The best deviled eggs ever. Some secrets are meant to be shared.
12 Hard boiled eggs.
About 1 cup mayonnaise .
Salt and pepper. ( IF you have celery salt, use that instead)
2 Tablespoons sweet relish, strained.
Mustard, to taste. ( IF you have mustard powder, use that instead)
Half a teaspoon of Curry. (Curry goes great with egg dishes)
Half teaspoon of Horseradish
Whenever making deviled eggs, its a bit like a science project. and the best way to make the best deviled eggs to keep tasting the mixture to see what needs more or less. That’s why its written “about 1 cup mayo”.
Here’s a hint to easy peeling. Get your large pot of water up to a rapid boil, then remove the pot from the heat source. Gently lower the eggs into the pot and return to the burner. Add teaspoon of baking soda to water and boil for about 15 minutes. Your eggs should peel easy!

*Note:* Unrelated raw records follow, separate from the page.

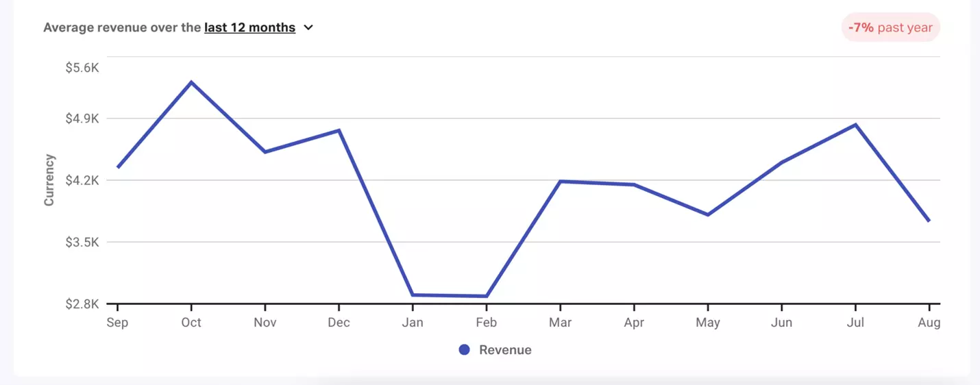Click the $5.6K y-axis label
Image resolution: width=980 pixels, height=385 pixels.
pos(82,68)
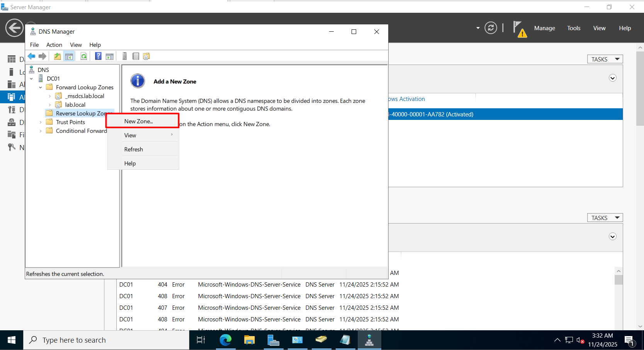Click Show/Hide Action Pane toolbar icon

[110, 56]
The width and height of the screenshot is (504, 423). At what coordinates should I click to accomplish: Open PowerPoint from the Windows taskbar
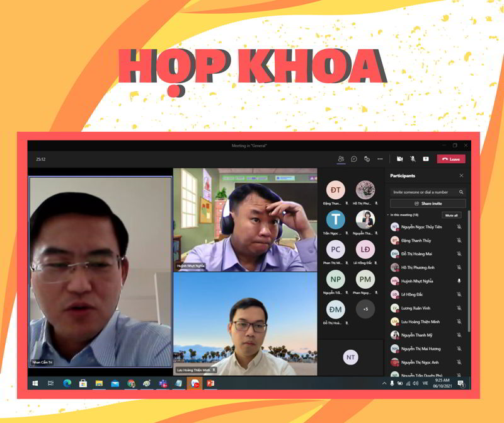[210, 383]
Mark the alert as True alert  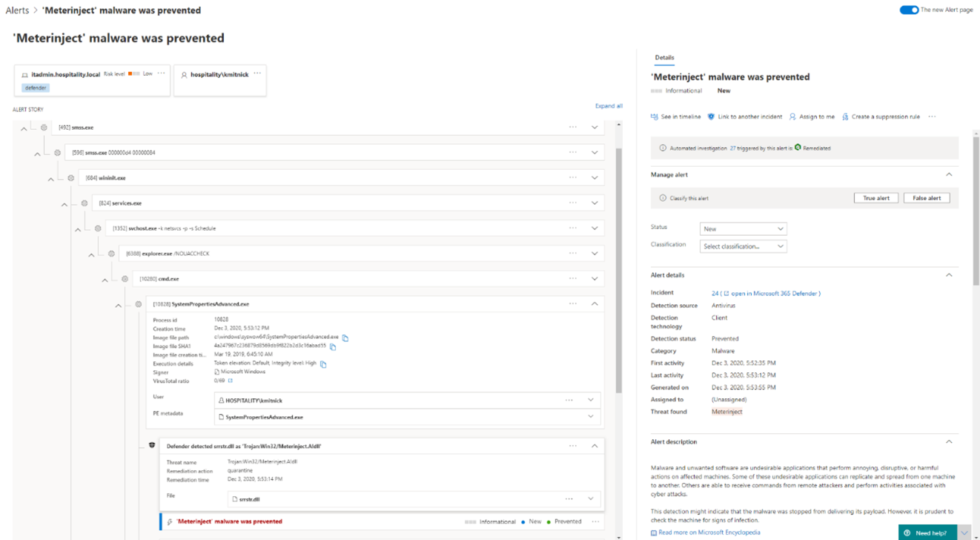(x=875, y=197)
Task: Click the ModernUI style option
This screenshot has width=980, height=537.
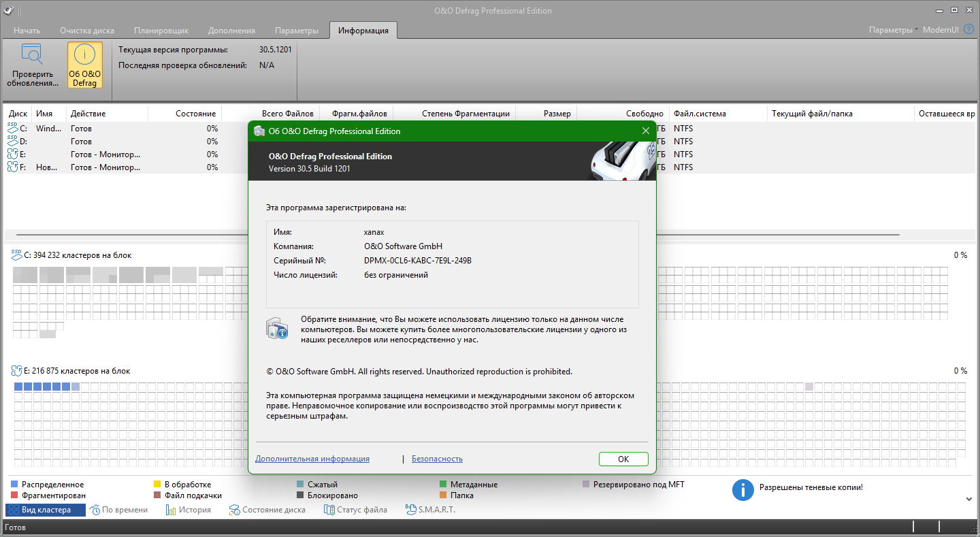Action: coord(941,30)
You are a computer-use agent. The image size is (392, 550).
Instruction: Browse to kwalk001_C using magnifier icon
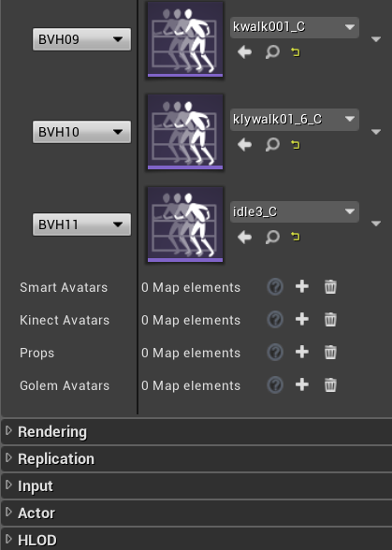272,52
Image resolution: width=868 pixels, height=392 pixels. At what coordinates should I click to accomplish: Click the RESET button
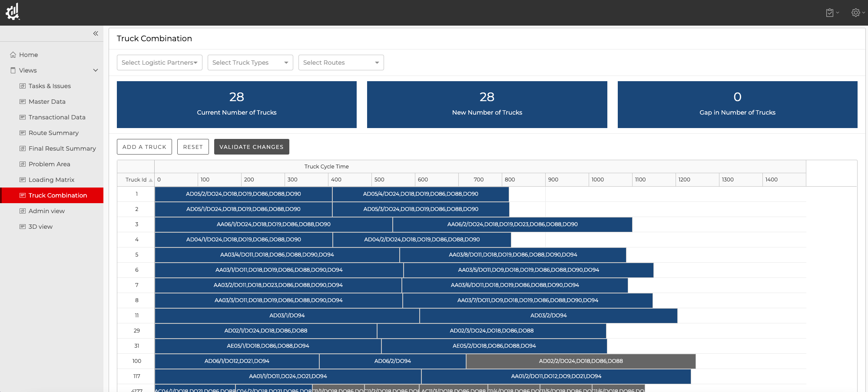click(x=193, y=147)
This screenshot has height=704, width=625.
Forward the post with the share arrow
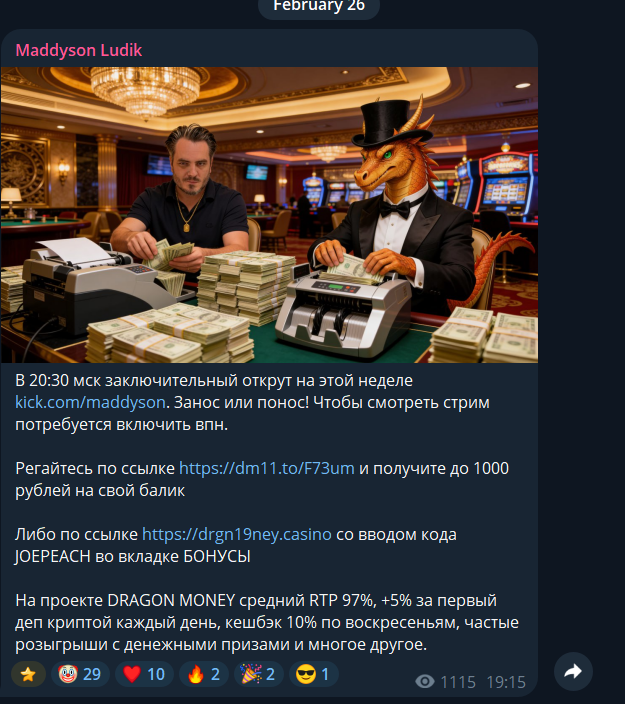coord(573,671)
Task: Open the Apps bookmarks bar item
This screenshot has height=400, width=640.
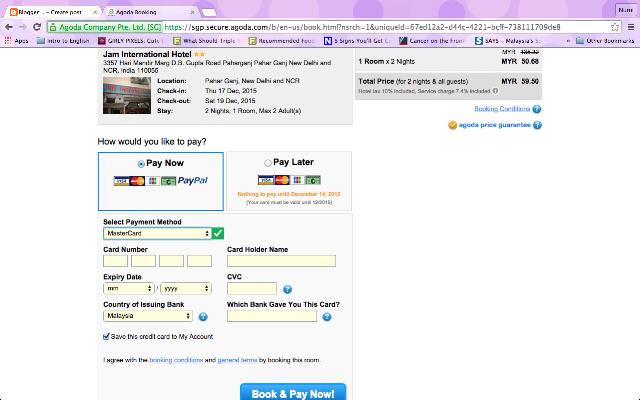Action: (16, 41)
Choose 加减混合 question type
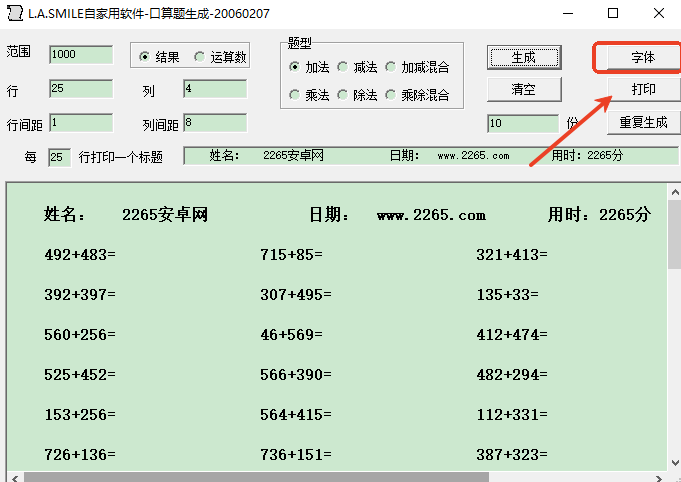Viewport: 681px width, 482px height. coord(390,67)
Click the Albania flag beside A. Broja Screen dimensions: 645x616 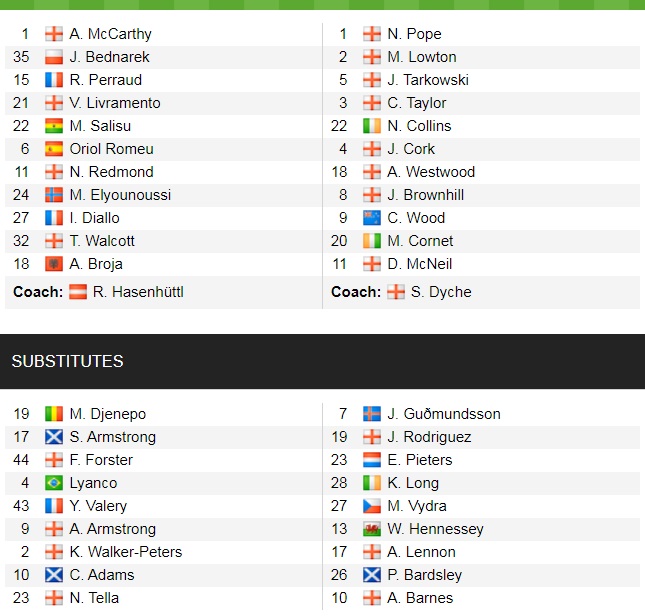pyautogui.click(x=54, y=264)
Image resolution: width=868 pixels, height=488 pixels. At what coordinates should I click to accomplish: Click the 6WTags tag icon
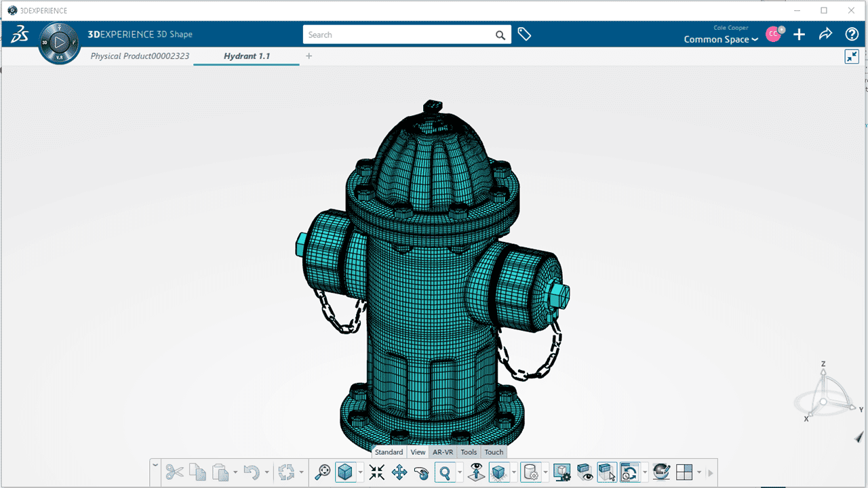click(524, 35)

After slicing the boiled eggs lengthwise, remove the yolks and place in large bowl. Smash and grind the yolks with a fork BEFORE adding any ingredients in the bowl. Otherwise the mixture will be lumpy and wet. Add ingredients one by one. Adding more or less to your preference. Once mixture is at your desired consistency, scoop mix into a large plastic ziploc bag, cut small hole at the bottom and pipe into eggs whites, garnish with light sprinkle of paprika.